In Chapter Two, the animals rebel as a result of Jones' neglect. In sum, Jones has "fallen on evil days": he spends days "lounging in his Windsor chair," drinking alcohol and reading the newspapers. His men are just as lazy: they neglect the weeding and general maintenance of the farm and do not bother to feed the starving animals.
On the day in question, Mr Jones spent the morning in the pub and then came home and fell asleep while his men went out rabbiting. The important point is that neither Jones nor his men bothered to feed the animals, prompting a cow to break down the door of the store-shed in a frantic search for food.

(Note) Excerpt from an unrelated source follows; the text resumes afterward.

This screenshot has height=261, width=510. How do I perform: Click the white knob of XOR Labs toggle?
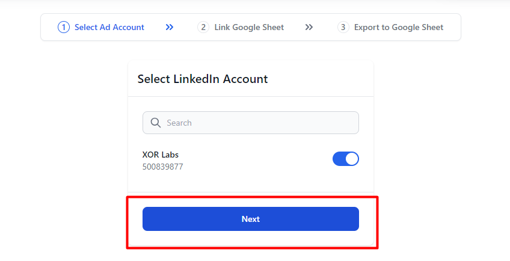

It is worth linking these points to Boxer's famous maxim: "I will work harder," because this maxim demonstrates an important point about his character. Boxer is so loyal to the regime that he is unable to grasp that working hard has nothing to do with the way he is treated. In other words, the animals are mistreated by Jones because Jones prioritizes alcohol and sleeping above his farm. Later, when Napoleon takes power, Boxer continues to say this maxim but, once again, cannot see that working hard will not improve his life. Napoleon is a dictatorial ruler who keeps the animals in a state of oppression to ensure that his power and authority go unquestioned. Ultimately, it does not matter how hard Boxer works; he will always be oppressed and this is the story's tragic irony.
Boxer's most famous maxim is:
I will work harder.
As the book moves on, you will find him also use the maxim:
Napoleon is always right.
Each of these are indicative of his character a hard-working and loyal contributor to a society.
Mr. Jones' neglect of the animals needs of food and care(like the cows needing to be milked) caused them to rebel. His neglect arose from a drunken stupor.